Caroline Crewkerne was far better endowed with the goods of this world than many people think a private citizen has a right to be. She was a rich old woman, and, like so many rich old women, she was grasping. Cheriton was rich also, but, for all his cynical airs, his culture was liberal enough to forbid his making a god of his money. However, he was never averse from a battle of wits. If it was freely spiced with a frank contempt for the polite conventional glosses which he delighted to mock, so much the better.
Cheriton’s chief desire, apart from the state of his emotions, was to read his old friend a lesson. He knew that she had tried her hardest to overreach him. Not, of course, on her own behalf, but for the amateur’s sheer love of performing that action. He had had the wit to defend himself successfully, and now he must see if he could not make her pay for her devices. He was perfectly willing to marry Miss Perry, and, prior to so doing, he was prepared to settle a certain sum upon her. But at the same time, he made it a point that something fixed and definite must be forthcoming from the other side.

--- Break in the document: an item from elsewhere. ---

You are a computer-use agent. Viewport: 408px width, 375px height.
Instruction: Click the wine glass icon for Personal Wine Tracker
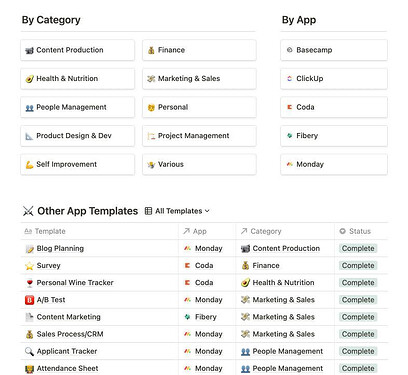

It was that rock which sundered them finally at two o’clock in the morning. When this condition was first laid down, Caroline Crewkerne laughed to scorn “the insolent proposal,” as she called it. In the presence, however, of Cheriton’s extreme imperturbability, which none knew better how to assume when he chose, she grew gradually cooler, until at two o’clock she brought herself to say that, “without pledging herself to anything, she would consider it more fully, and, if necessary, she would take the advice of those who had had more experience in these matters.”
They parted amicably, and, it is to be feared, with a renewed respect for one another. They had fought many shrewd battles of one kind or another—over cards, over politics, over a flagrant job, over a third person’s reputation, over a sale of shares; in fact, over everything except religion. It was their cheerful custom to expect no quarter and to give none. But at the same time, they bore no malice.
As Cheriton bore his candle up the ghostly stone-flagged staircase, with suits of armor grinning at him and mediæval weapons menacing him from the walls, and the young moon peering at him through the oriel windows, he knew that his old adversary would make a last final and consummate effort to entangle George Betterton. And if she succeeded, the United Kingdom would not contain a happier old woman than she.
Outside the first door in the corridor was a pair of shoes. They were rather large. Outside the next door was another pair, far less fashionable in design, yet in size precisely similar. Cheriton stood a moment to gaze reflectively from one pair to the other.
“I shall risk it,” he mused. “George won’t rise now. But it is rather a pity both of ’em are so dooced handy with a rod and tackle.”
“Cheriton,” said a grim voice behind him, “do you know of what you remind me?”
“Paris on Mount Ida?”
“No,” said Caroline Crewkerne. “You remind me of a fox outside a poultry-yard, looking for a hole in the fence.”